The Safety Conversation We Should Be Having
The meditation industry has a problem. It markets mindfulness as a universal cure-all with zero downsides. That’s not just misleading-it’s potentially harmful.
Reputable meditation teachers and therapists are starting to change the conversation. They’re acknowledging that contemplative practices are powerful psychological interventions, not just relaxation techniques.
Dr. Jared Lindahl, who co-authored the Brown University study, puts it bluntly: “We wouldn’t tell someone to take a pharmaceutical without informing them of potential side effects. Why do we do that with meditation?
Good question.
If you’re working with a meditation teacher or therapist, they should ask about your mental health history. They should warn you about potential difficulties. And they should provide clear guidance on what to do if problems arise.

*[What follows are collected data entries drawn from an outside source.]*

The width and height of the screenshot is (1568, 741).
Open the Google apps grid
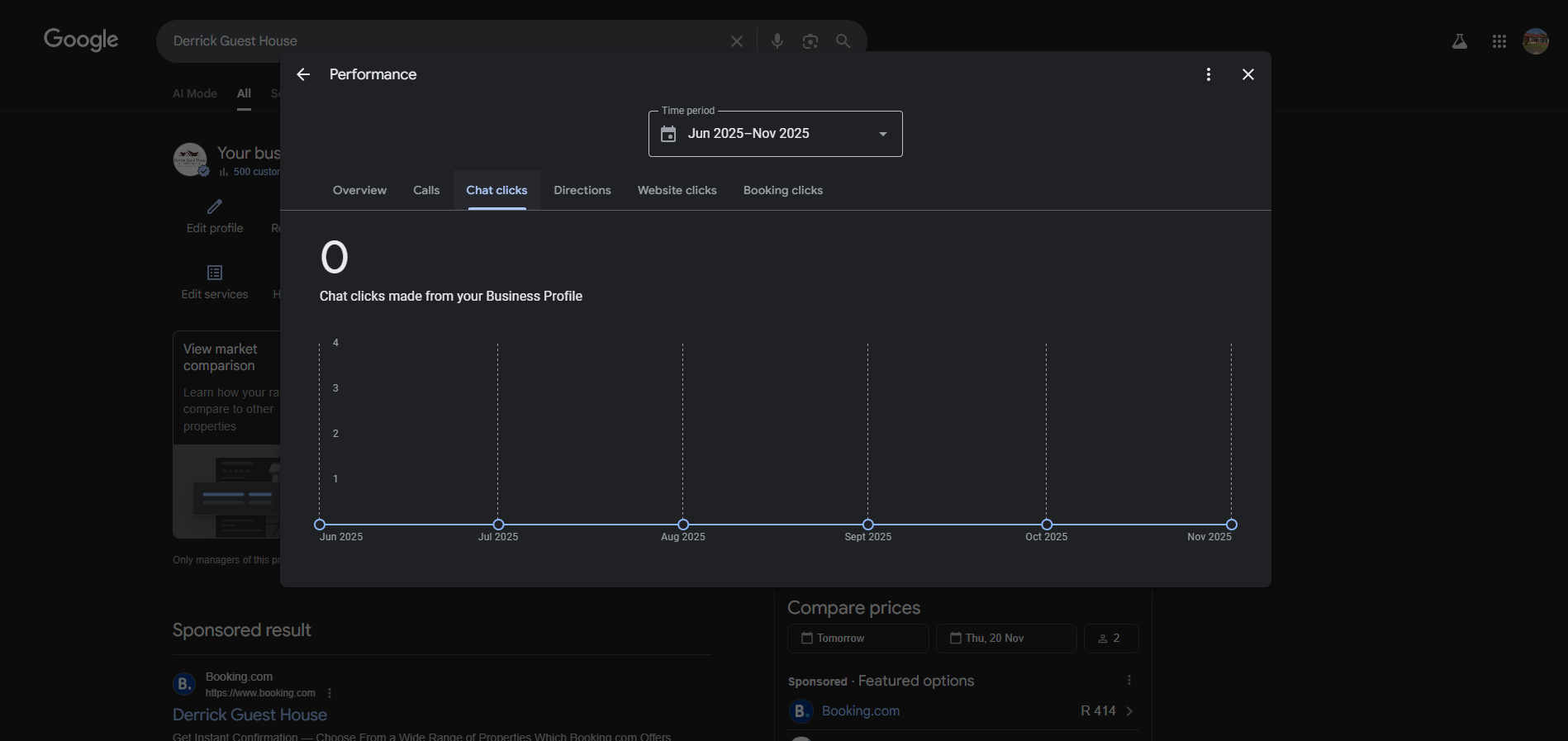coord(1499,41)
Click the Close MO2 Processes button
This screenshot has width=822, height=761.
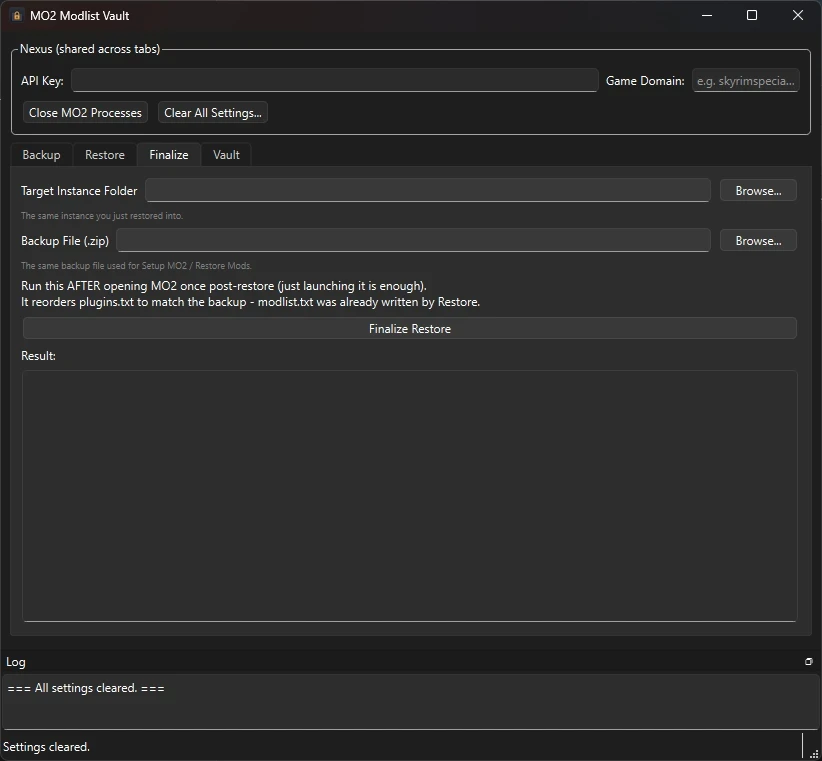[85, 113]
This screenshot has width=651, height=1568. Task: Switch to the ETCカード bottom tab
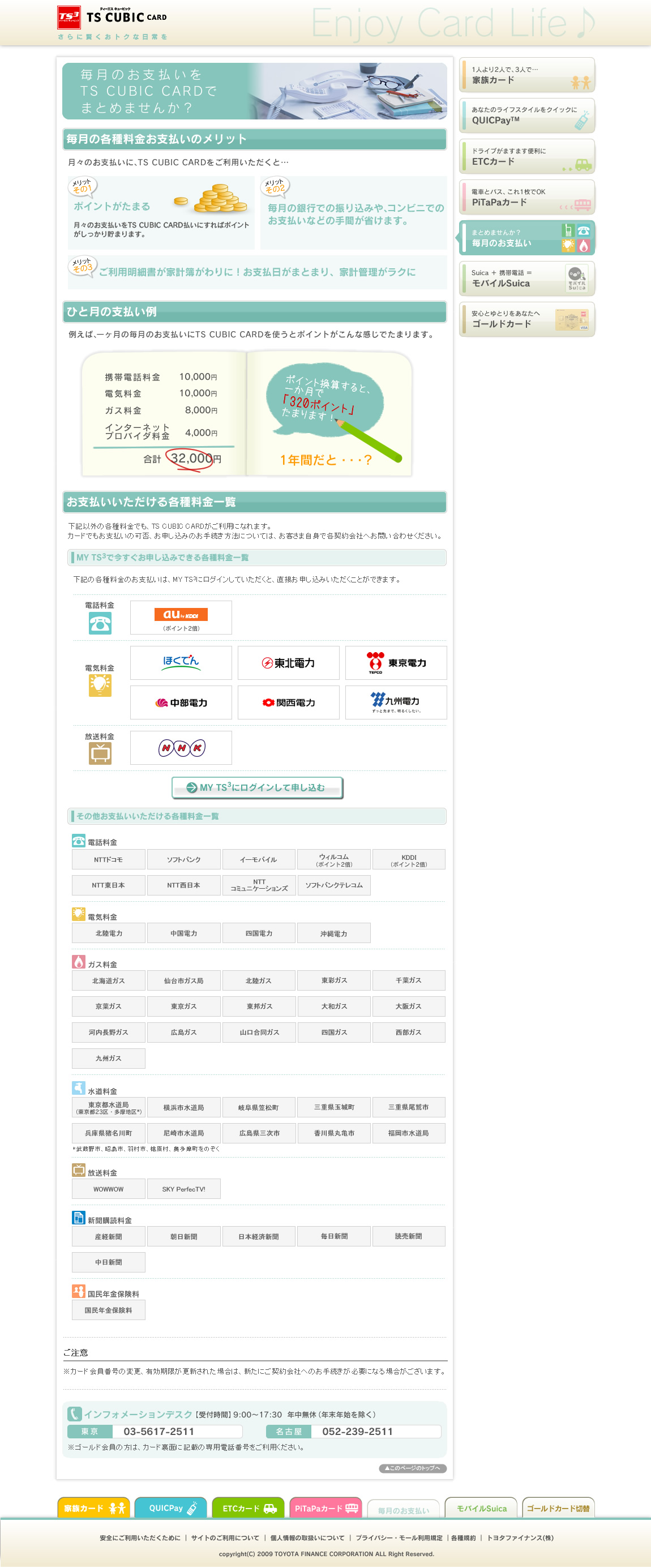(249, 1509)
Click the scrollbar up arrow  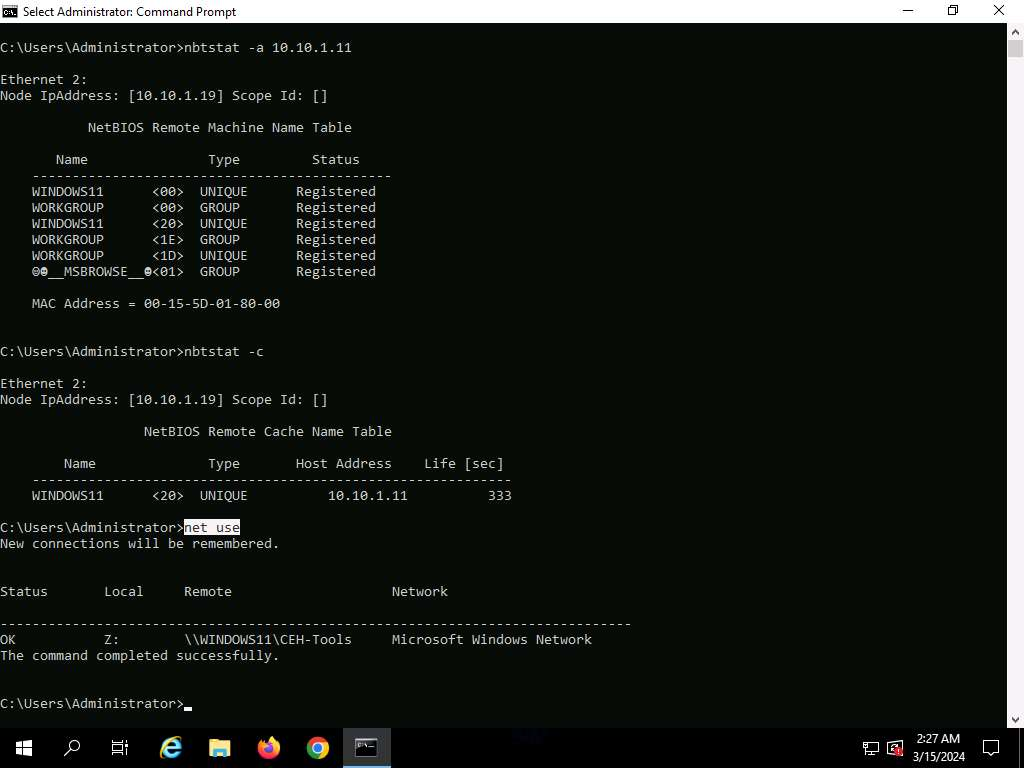click(x=1015, y=31)
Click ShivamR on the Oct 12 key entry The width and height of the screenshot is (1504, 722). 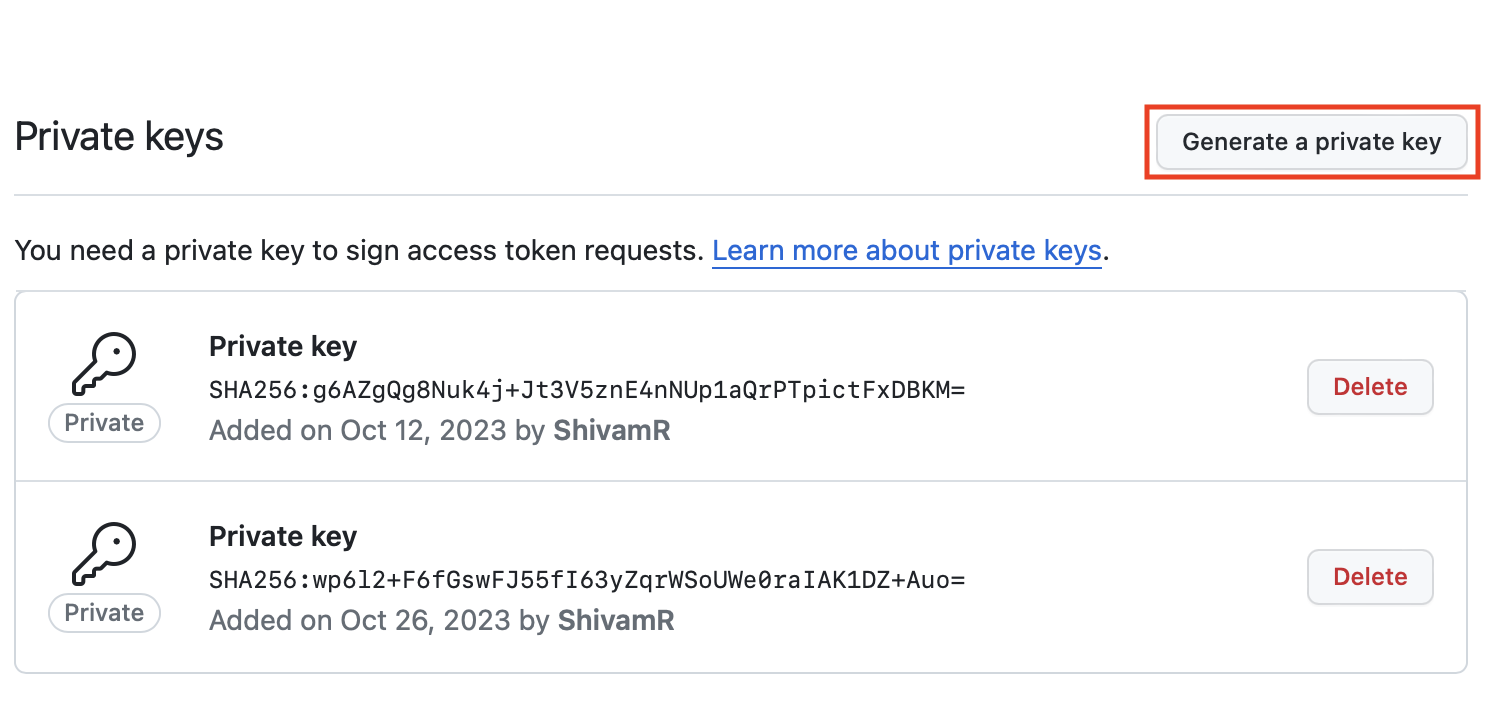pos(612,431)
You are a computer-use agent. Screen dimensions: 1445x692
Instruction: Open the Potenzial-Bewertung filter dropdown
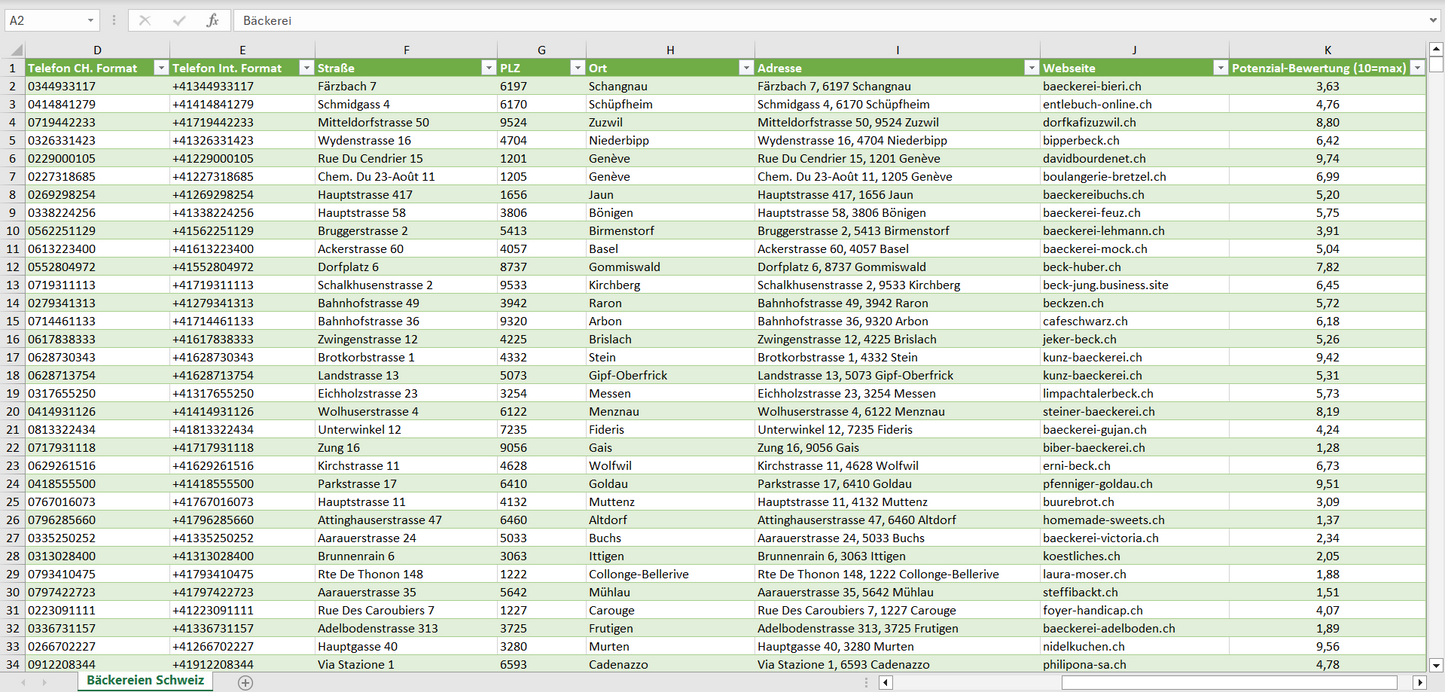(x=1416, y=68)
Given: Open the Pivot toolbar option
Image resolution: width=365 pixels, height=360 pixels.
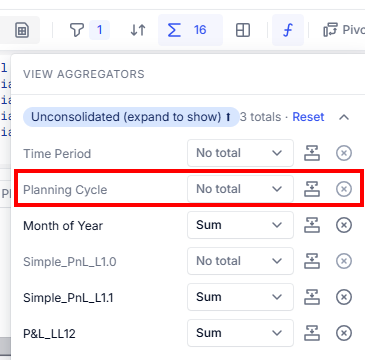Looking at the screenshot, I should point(344,30).
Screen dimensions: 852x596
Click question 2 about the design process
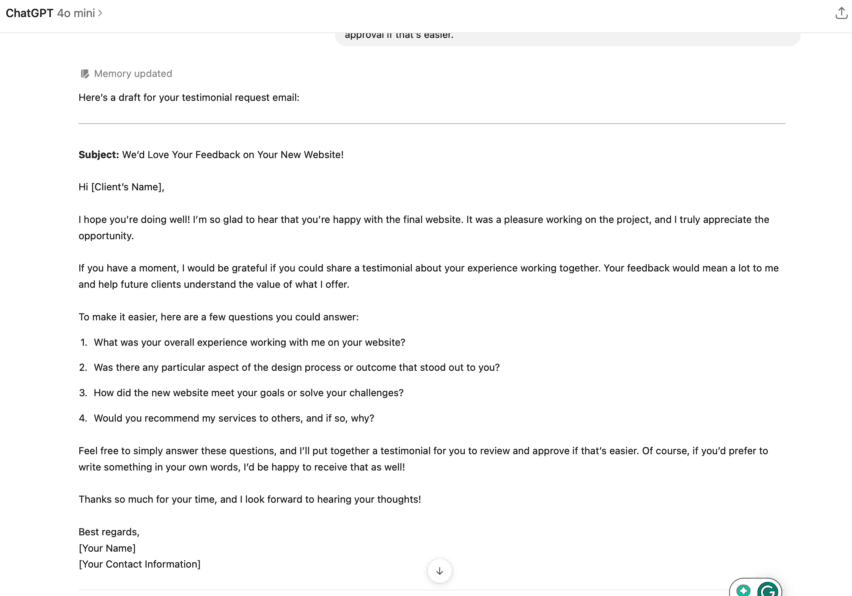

If they’re not doing these things, find someone else.
Making Meditation Safer
You don’t have to give up on meditation entirely. You just need to be smarter about it.
**Start small. ** Five minutes daily beats hour-long sessions that overwhelm your nervous system. Gradual exposure gives your brain time to adapt.
**Choose your style carefully. ** Focused attention practices (like breath counting) tend to be gentler than open awareness or body scanning for beginners.
**Have an exit strategy. ** If distress comes up during meditation, know what you’ll do. Open your eyes - stand up. Go for a walk. You don’t have to push through.
**Work with professionals. ** A qualified therapist who understands both meditation and mental health can help you navigate difficulties safely.
**Listen to your body. ** If meditation consistently makes you feel worse, that’s data. Honor it. Maybe this isn’t your path right now, and that’s okay.
The Bottom Line
Meditation can be incredibly beneficial. The research supporting its positive effects is solid. But it’s not risk-free, and it’s not right for everyone in every situation.
The goal here isn’t to scare you away from meditation. It’s to encourage informed consent. You deserve to know what you’re getting into, including potential downsides.
Your mental health matters more than any practice. If meditation helps, great. If it doesn’t, or if it makes things worse, you’re not failing. You’re gathering important information about what your nervous system needs.
Sometimes the most mindful thing you can do is recognize that mindfulness itself isn’t the answer.